■ Alıntı metin
Yargıtay Kararı Hukuk Genel Kurulu 2005/414 E. 2005/464 K. 13.07.2005 T.

YARGITAY KARARI
DAİRE : Hukuk Genel Kurulu
ESAS NO : 2005/414
KARAR NO : 2005/464
KARAR TARİHİ : 13.07.2005

Mahkemesi

:

Ankara 24. Asliye Hukuk Mahkemesi

Günü

:

14.4.2005

Sayısı

:

150-58

Taraflar arasındaki “uyarlama” davasından dolayı yapılan yargılama sonunda; Ankara Asliye 24. Hukuk Mahkemesince (HAKEM) davanın kısmen kabulüne dair verilen 30.3.2004 gün ve 2003/457-2004/10 sayılı kararın incelenmesi davalı vekili tarafından istenilmesi üzerine, Yargıtay 13.Hukuk Dairesinin 10.2.2005 gün ve 2004/13372-2005/1905 sayılı ilamı ile,
(“…Davacı, ASKİ 4749 sayılı kanunun geçici 3,11 ve 4.maddeleri uyarınca davalı ile aralarında düzenlenen protokollerle idarenin Hazineye olan borçlarının taksite bağlandığını ve aylık ödeme tutarlarının belirlendiğini, idarenin 2003 yılı giderlerinin vadesi geçmiş Resmi Daire borçlarının toplamı kadar azaldığını, gelirlerinin azalmasında kusurlarının bulunmadığını, protokol tarihindeki dengelerin idare aleyhine önemli ölçüde bozulduğunu ileri sürerek taksit ödemelerinin yeni duruma uyarlanarak, taksit miktarlarının %50 oranında azaltılarak taksit sayısının ve ödeme süresinin uzatılmasını, borcun ödemesine ilişkin ilk taksit ödeme tarihinin Ocak 2004 olarak düzeltilmesine ve faiz oranının da yarıya indirilmesine karar verilmesini istemiştir.
Davalı, davanın hakemde görülmeyeceğini savunmuş,davacının protokolleri kendi serbest iradesi ile imzaladığını bildirerek, davanın reddini dilemiştir.
Mahkemece, davaya 3533 sayılı yasa gereği hakem sıfatı ile bakılıp davanın kısmen kabulüne karar verilmiş; hüküm, davalı tarafça temyiz edilmiştir.
1-Kural olarak 3533 sayılı yasa hükümlerine göre verilen hakem kararları itirazı kabil olup,itiraz üzerine verilen kararlar da kesindir. Ancak hakemin yetki ve görevi dışında vermiş olduğu kararlar, kamu düzenini ihlal edecek mahiyette ise, bu hususlar temyiz edilebileceği gibi, Yargıtay’ca da resen gözetilmelidir. Somut uyuşmazlıkta böyle bir yetki aşımı olup olmadığının incelenmesi gerekir. 3533 sayılı Mecburi Tahkim Kanunun 1. maddesi gereğince umumi, mülhak ve hususi bütçelerle idare edilen daireler ve belediyelerle sermayenin tamamı devlete veya belediyeye veya hususi idarelere ait olan daire ve müesseseler arasında çıkan ihtilaflardan Adliye Mahkemelerinin Vazifesi dahilinde bulunanlar 3533 sayılı Mecburi Tahkim Kanununda yazılı tahkim usulüne göre halledilir. Bu uyuşmazlığa 3533 sayılı yasa hükümlerine göre bakılabilmesi için davanın her iki tarafının da yasanın 1. maddesinde sayılan kamu kurumundan olması gerekir.

■ Yapılacak iş
Yukarıdaki Yargıtay kararını "Davalı, davanın hakemde" ifadesinin geçtiği yerden başlayıp "tarafça temyiz edilmiştir." ifadesinden sonra bitirerek kelimesi kelimesine aktarır mısınız? Bundan sonraki öğelere bu iş için ihtiyaç yoktur.

■ Veri listesi
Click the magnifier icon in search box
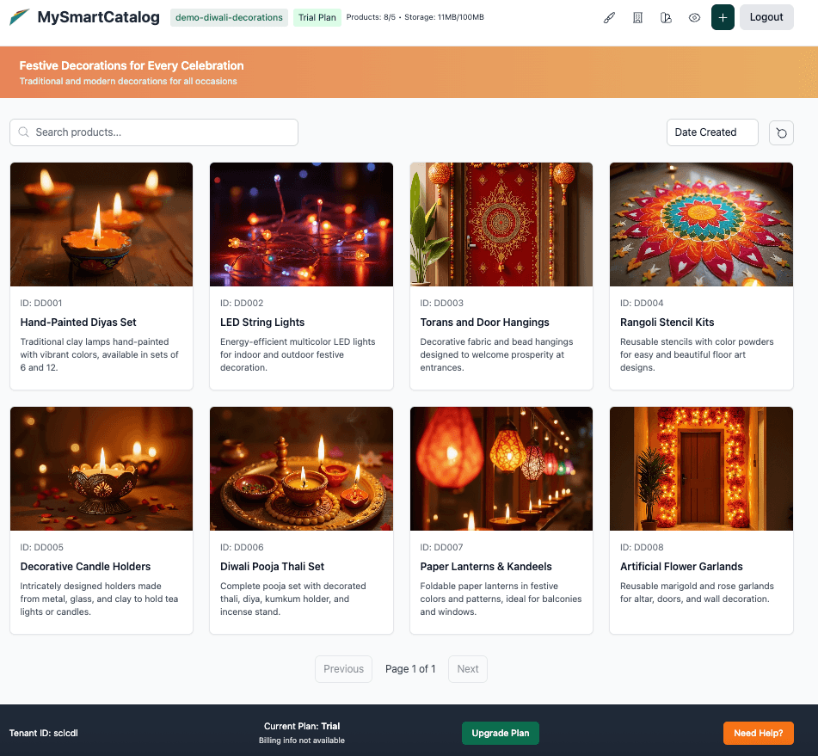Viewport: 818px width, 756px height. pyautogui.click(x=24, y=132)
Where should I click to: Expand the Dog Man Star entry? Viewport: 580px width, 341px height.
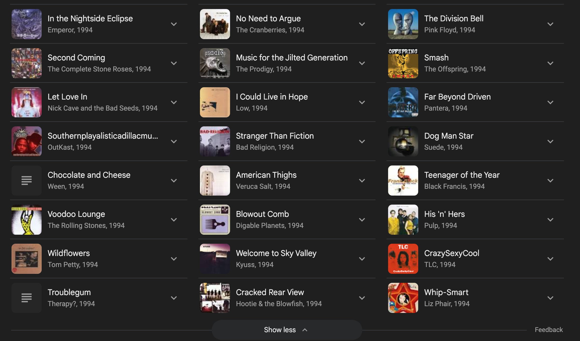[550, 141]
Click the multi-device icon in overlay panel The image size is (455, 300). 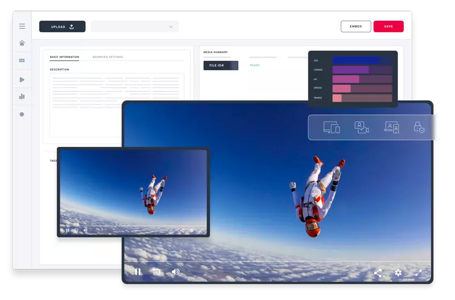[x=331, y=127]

■ Sorunun cevabı
Davalı, davanın hakemde görülmeyeceğini savunmuş,davacının protokolleri kendi serbest iradesi ile imzaladığını bildirerek, davanın reddini dilemiştir.
Mahkemece, davaya 3533 sayılı yasa gereği hakem sıfatı ile bakılıp davanın kısmen kabulüne karar verilmiş; hüküm, davalı tarafça temyiz edilmiştir.